------ Selected text
On December 6, 2016 the Department of Justice (DOJ) served a “John Doe” summons to Coinbase, a San Francisco based exchange of cryptocurrency, to produce records of accounts held by U.S. taxpayers for the period of 2013 through 2015. In IRS Notice 2014-21, the IRS took the position that virtual currency is treated as property for tax purposes, and thus the exchange of virtual currency is a reportable transaction. In its investigation, the IRS identified a limited number of taxpayers reported transactions conducted in virtual currency: 807 individuals in 2013; 893 individuals in 2014; and 802 individuals reported in 2015. The purpose of the summons was to gather information which may be relevant to the IRS’s investigation of under reporting of transactions conducted in virtual currency.
After motions were filed, DOJ limited the summons to records of accounts with equivalent of $20,000 in any one transaction during the period of 2013 through 2015. On November 29, 2017, a San Francisco Court ordered Coinbase to comply with the limited summons, and produce records of names and identifying information of counterparties of transactions that come within the information sought by the IRS. In addition, Coinbase will turn over information identifying source of funds used by Coinbase account users in connection with virtual currency transactions.
------------
**Actions to take**
a – Echo the Coinbase summons passage word for word between "On December 6, 2016" and "in virtual currency.", inclusive.
b – In the Coinbase summons passage, which accounts did DOJ limit the summons to after motions were filed?
Rely only on the Coinbase summons passage for these items.
------ Given entries
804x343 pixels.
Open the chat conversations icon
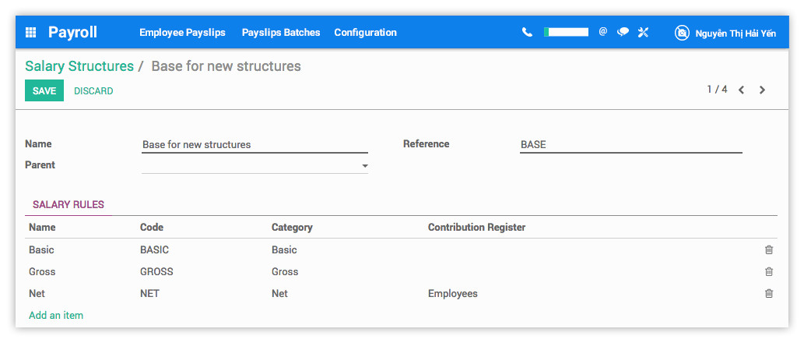click(x=623, y=33)
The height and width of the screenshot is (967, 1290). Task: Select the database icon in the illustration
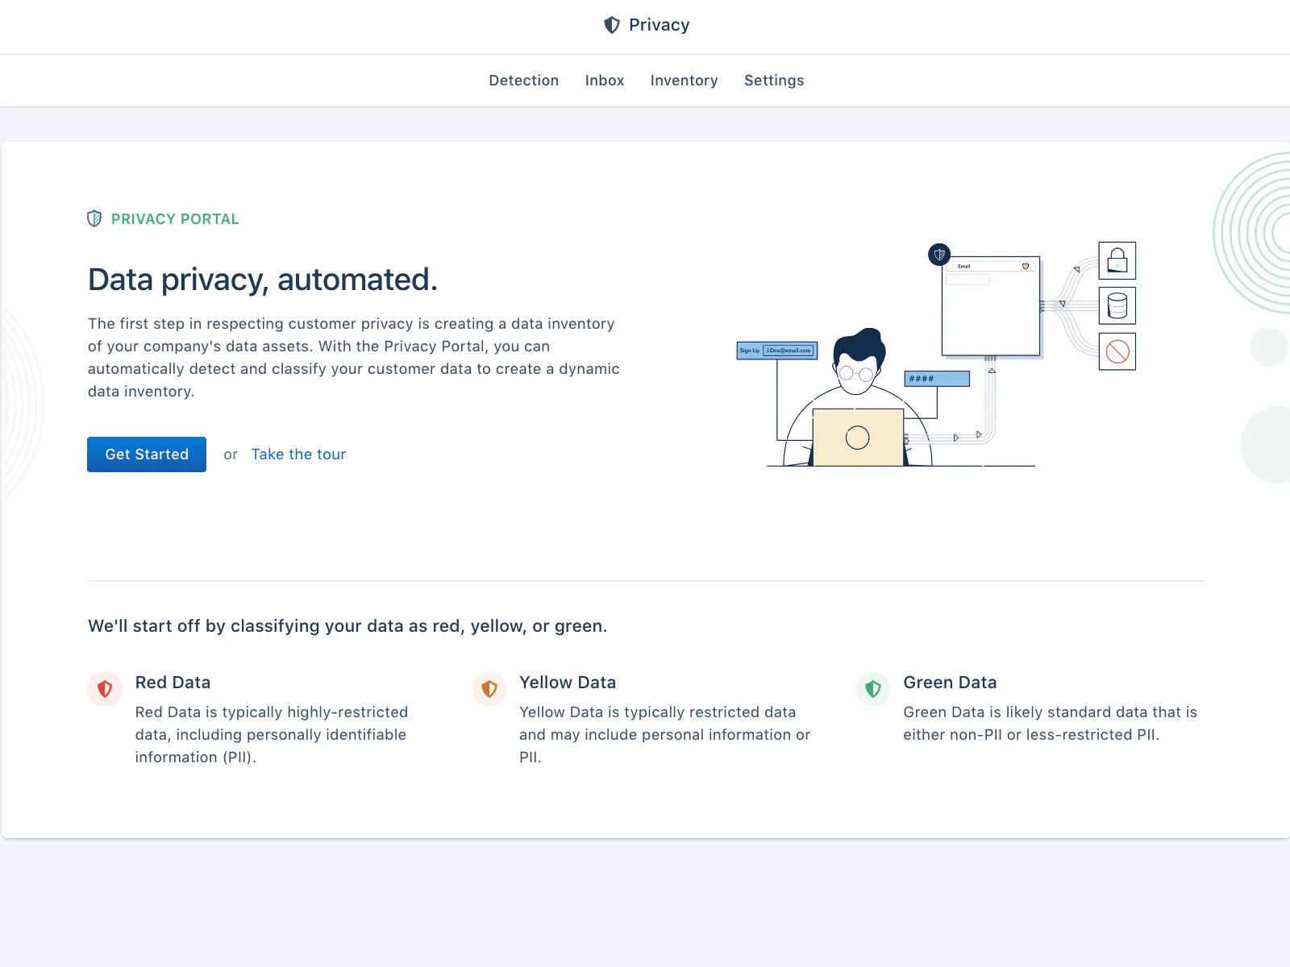click(1117, 306)
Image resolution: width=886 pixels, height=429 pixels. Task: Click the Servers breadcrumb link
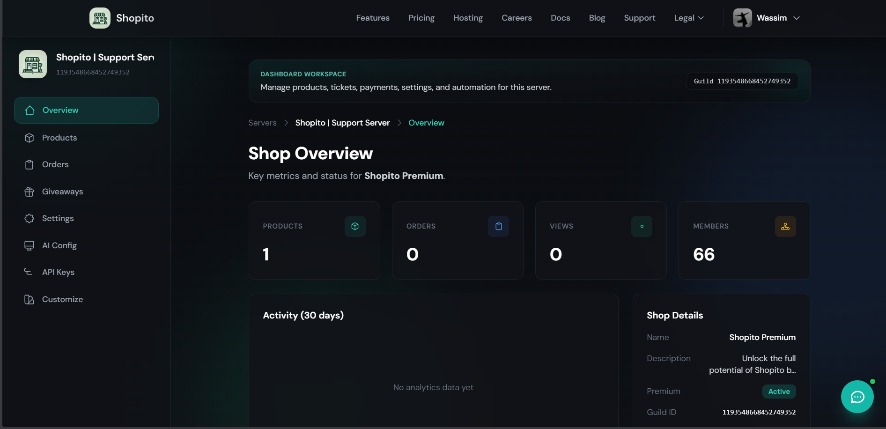coord(262,123)

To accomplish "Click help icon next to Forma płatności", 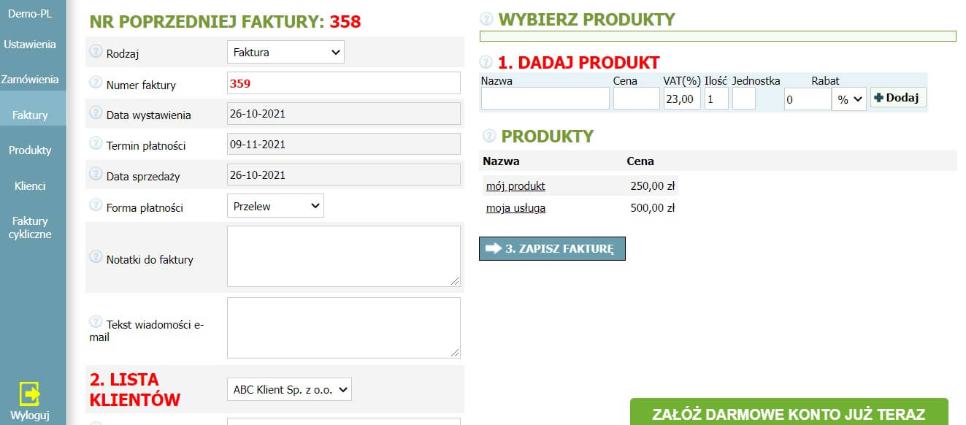I will [x=95, y=204].
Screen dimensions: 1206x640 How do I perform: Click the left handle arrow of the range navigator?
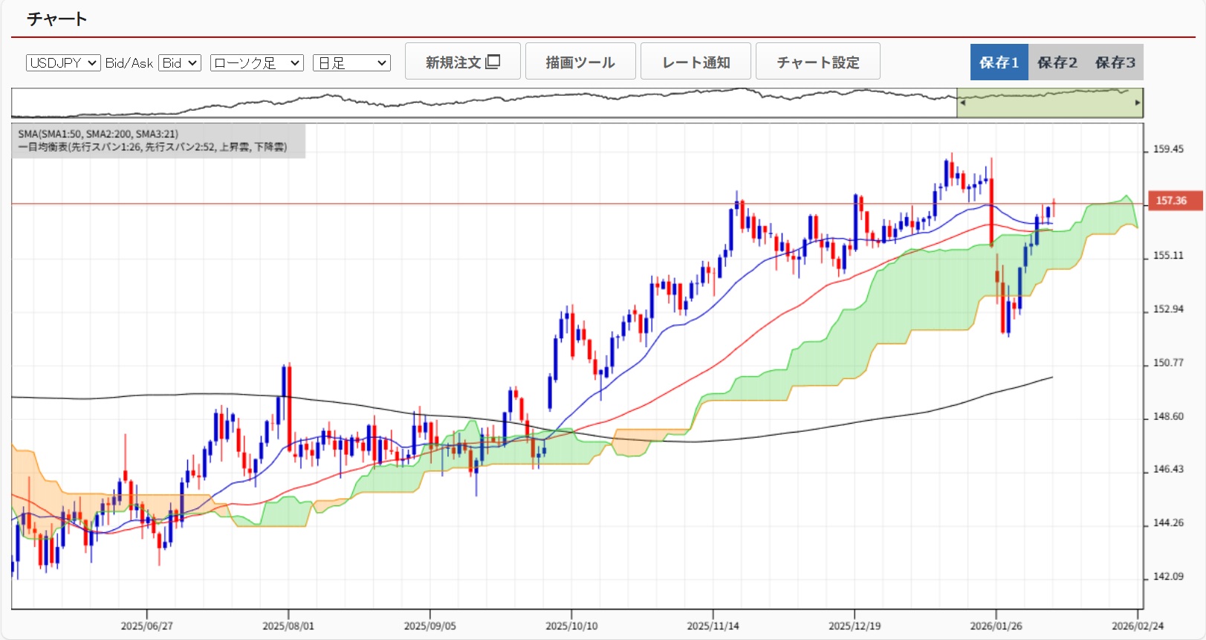click(x=962, y=103)
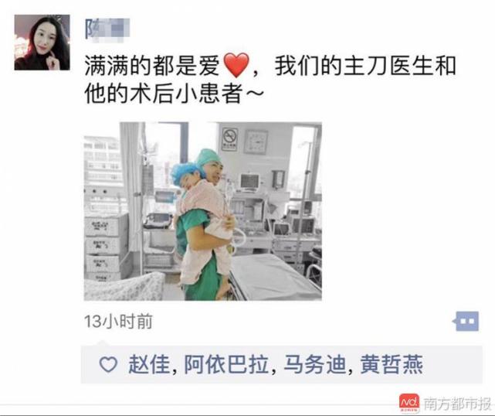Click the doctor's green surgical cap
Screen dimensions: 495x416
click(x=207, y=156)
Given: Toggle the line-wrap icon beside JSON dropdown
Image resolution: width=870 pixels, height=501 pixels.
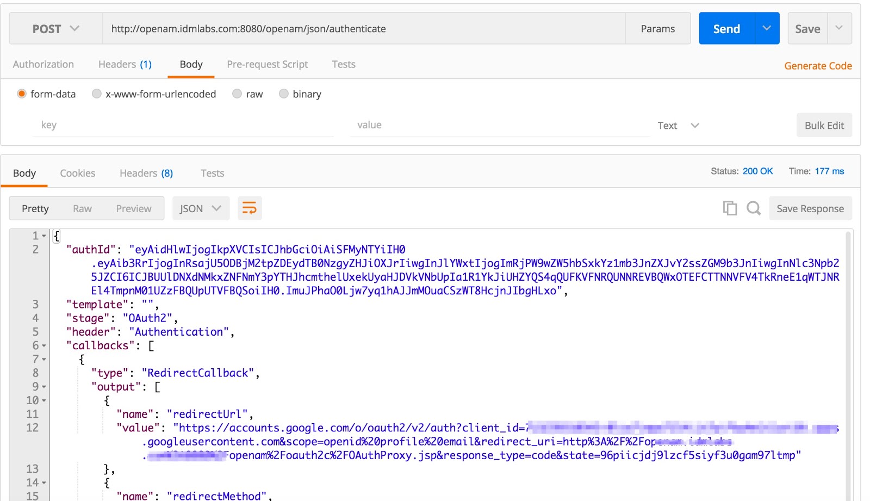Looking at the screenshot, I should point(249,208).
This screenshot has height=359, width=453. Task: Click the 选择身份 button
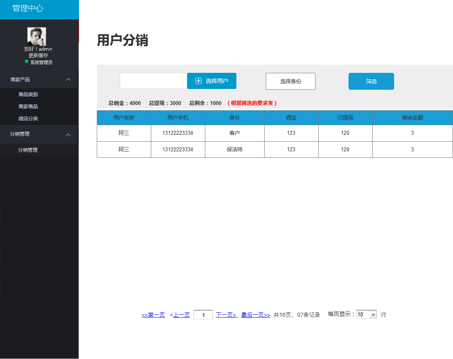click(290, 81)
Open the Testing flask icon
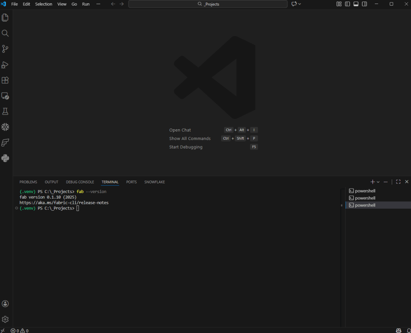Viewport: 411px width, 333px height. point(5,112)
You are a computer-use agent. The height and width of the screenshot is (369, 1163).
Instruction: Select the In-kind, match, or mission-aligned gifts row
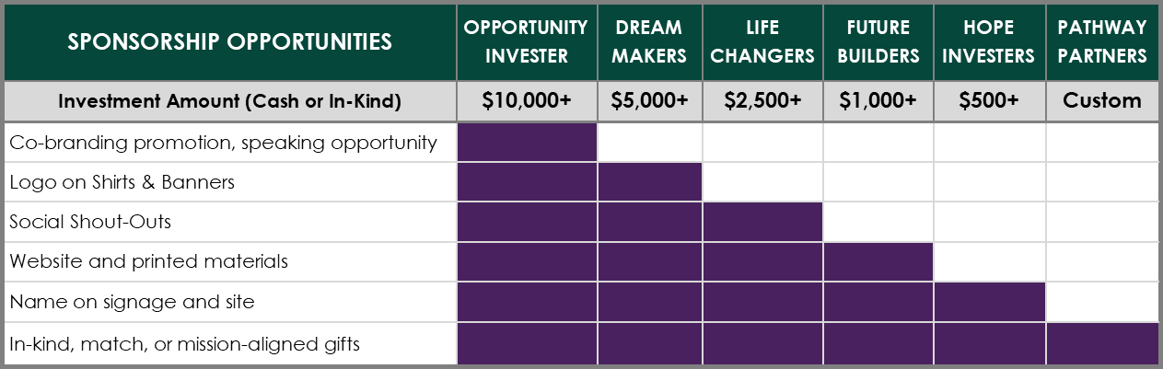coord(184,344)
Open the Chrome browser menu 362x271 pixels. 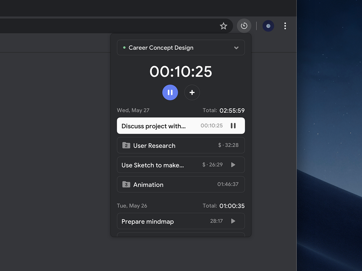point(285,26)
------------
**Full answers**
a –
On December 6, 2016 the Department of Justice (DOJ) served a “John Doe” summons to Coinbase, a San Francisco based exchange of cryptocurrency, to produce records of accounts held by U.S. taxpayers for the period of 2013 through 2015. In IRS Notice 2014-21, the IRS took the position that virtual currency is treated as property for tax purposes, and thus the exchange of virtual currency is a reportable transaction. In its investigation, the IRS identified a limited number of taxpayers reported transactions conducted in virtual currency: 807 individuals in 2013; 893 individuals in 2014; and 802 individuals reported in 2015. The purpose of the summons was to gather information which may be relevant to the IRS’s investigation of under reporting of transactions conducted in virtual currency.

b – Accounts with the equivalent of $20,000 in any one transaction during the period of 2013 through 2015.